TASK MATERIAL:
□ □ □ □ □ □ □

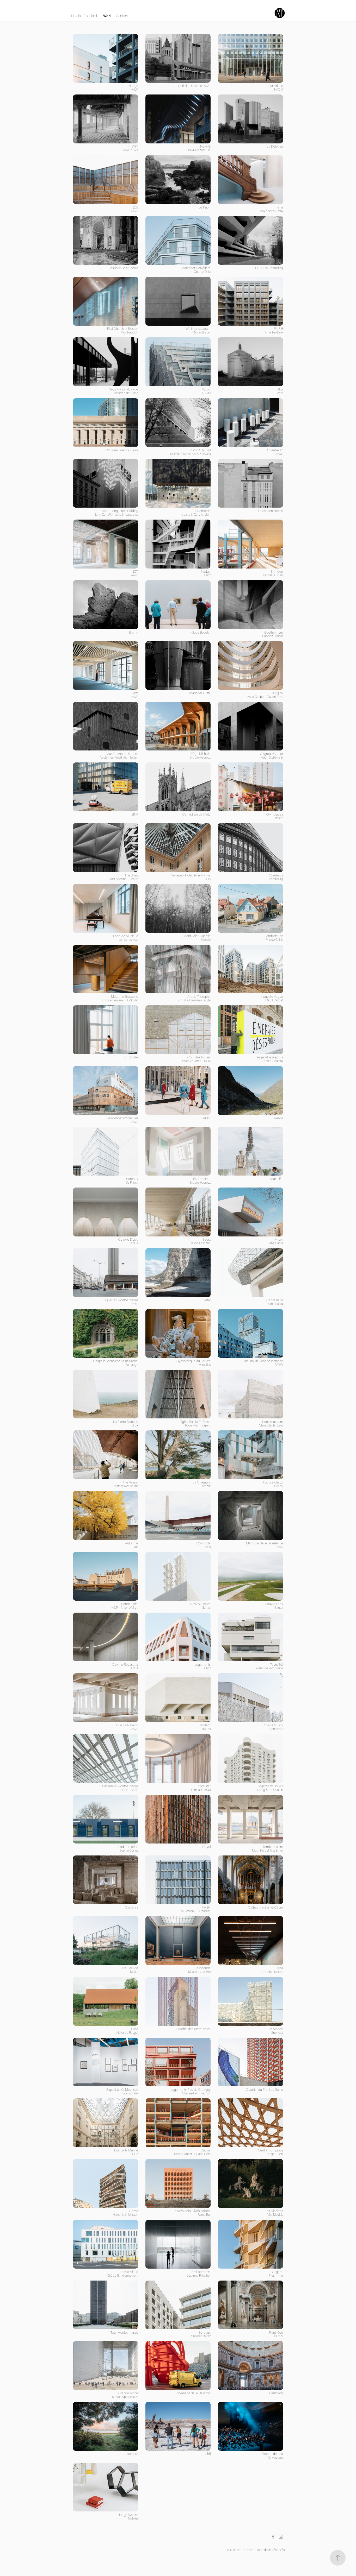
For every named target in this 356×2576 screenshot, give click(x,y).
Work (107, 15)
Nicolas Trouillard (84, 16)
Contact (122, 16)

□ □ □ □ □ □ □

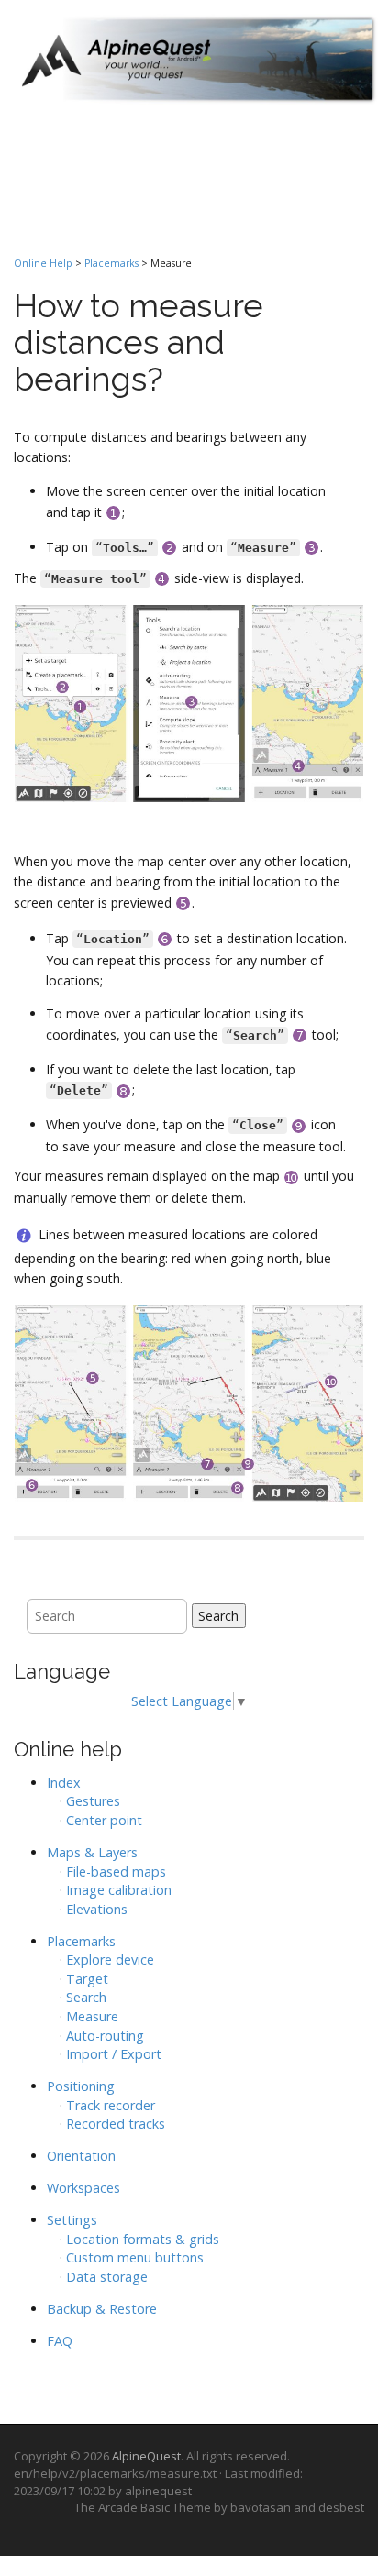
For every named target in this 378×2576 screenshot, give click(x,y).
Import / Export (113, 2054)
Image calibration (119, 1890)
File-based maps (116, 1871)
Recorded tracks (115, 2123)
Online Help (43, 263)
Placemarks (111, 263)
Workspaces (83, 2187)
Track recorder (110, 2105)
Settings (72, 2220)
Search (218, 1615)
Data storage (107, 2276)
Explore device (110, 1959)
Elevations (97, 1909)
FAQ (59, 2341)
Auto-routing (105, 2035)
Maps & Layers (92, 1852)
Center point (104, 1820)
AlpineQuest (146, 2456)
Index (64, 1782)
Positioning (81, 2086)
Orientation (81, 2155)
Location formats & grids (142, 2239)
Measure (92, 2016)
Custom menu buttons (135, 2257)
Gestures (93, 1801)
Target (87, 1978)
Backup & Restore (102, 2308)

□ □ □ □ □ □ □

PROBLEM TO WORK ON: The response must hold only the lines above from the line with "Online Help (43, 263)" through the line with "Target (87, 1978)", each copied exactly, both ends kept.

SOLUTION FOR THIS EXERCISE:
Online Help (43, 263)
Placemarks (111, 263)
Workspaces (83, 2187)
Track recorder (110, 2105)
Settings (72, 2220)
Search (218, 1615)
Data storage (107, 2276)
Explore device (110, 1959)
Elevations (97, 1909)
FAQ (59, 2341)
Auto-routing (105, 2035)
Maps & Layers (92, 1852)
Center point (104, 1820)
AlpineQuest (146, 2456)
Index (64, 1782)
Positioning (81, 2086)
Orientation (81, 2155)
Location formats & grids (142, 2239)
Measure (92, 2016)
Custom menu buttons (135, 2257)
Gestures (93, 1801)
Target (87, 1978)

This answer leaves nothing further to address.